Tendulkar scored 74 in the only innings that he played in the match. India won the match by an innings and 126 runs.
“Could Tendulkar have left the game like that? All through this last Test, his fans have plotted ways that they’d get a final glimpse of him – yet another final glimpse of him. Given that, they’d have been hugely disappointed had we all, together, not played out this extended goodbye.
“No, the conclusion seems inescapable. He might have chosen the venue and the time, but the manner of his departure was not his to choose. As Anjali Tendulkar confessed in an interview during the Test, she has got used to the idea that her husband belongs first to India, then to her and his family,” the book, published by Random House India, says.
Sport, according to the author, is invariably filled with instantly proclaimed historic moments, of course: a rare Indian Test win at Lord’s, or Nadal knocked out of Wimbledon early.
“Not all such moments stand the test of time. But with the hold he has on Indian hearts and minds, Tendulkar walking away from cricket is a historic occasion pretty much by default. You can argue endlessly about who is the greatest Indian
cricketer – there are cases to be made for more than a few. But about which one is worshipped most widely – worshipped,
period – there’s simply no argument,” he says.
D’Souza then goes on to describe the presentation ceremony after the match.
“*** ‘THANK YOU SACHIN!'”, on the screen for a while, fades to an image of Lara, Chanderpaul, Gayle, and Tendulkar from somewhere in the innards of the Wankhede. The crowd cheers loudly. Lara gives Chanderpaul some kind of memento for playing in 150 Tests (he himself played 131). Then some kind of trophy to Tendulkar. Then two sticks to play that trophy like a xylophone.
“… About 15 minutes after he vanishes up the Wankhede stairs, Tendulkar walks down them again. This time, he’s accompanied by his wife Anjali and his children Sara, in red, and Arjun, in cricket whites. Behind him is the Indian team, all of them applauding as the crowd breaks into ‘Sa-chi-i-i-n, Sachin!’,” he writes.
According to the author, the nation’s fixation on this one cricketer is mainly because of his record and run-scoring ability and also due to his modesty and class. He says Tendulkar’s aura outstripped all of his teammates and contemporaries.
“Later teammates Ganguly, Kumble, Dravid and Laxman played substantial roles too, winning India Tests across the world. But because Tendulkar arrived so early and shone so young, his aura outstripped them all. Is this unfair to these men and their own achievements? After all, adulation like we expend on our cricket heroes is never even-handed – but it’s unfortunate rather than unfair. Supernovas outshine even other bright stars, which is the way things just are,” he writes.
The writer claims Ganguly, Dravid et al have come to terms with their places in an Indian cricket pantheon “where there is worship for Tendulkar”, and there’s whatever else.

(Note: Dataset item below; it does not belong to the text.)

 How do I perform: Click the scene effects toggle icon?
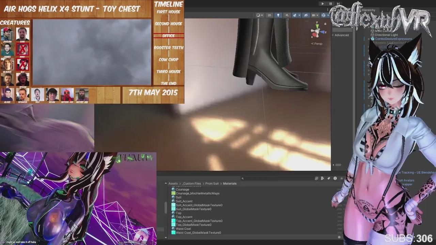tap(295, 15)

“None of them got, or indeed would have got, the kind of farewell that Tendulkar did. Yet I suspect none of them would have wanted the farewell Tendulkar got: this series jimmied into the regular schedule, the hand-picked venue, the mediocre opposition, the assurance of being selected for a final two tests, the over-the-top hype. Instead, they exited without
fanfare,” he claims.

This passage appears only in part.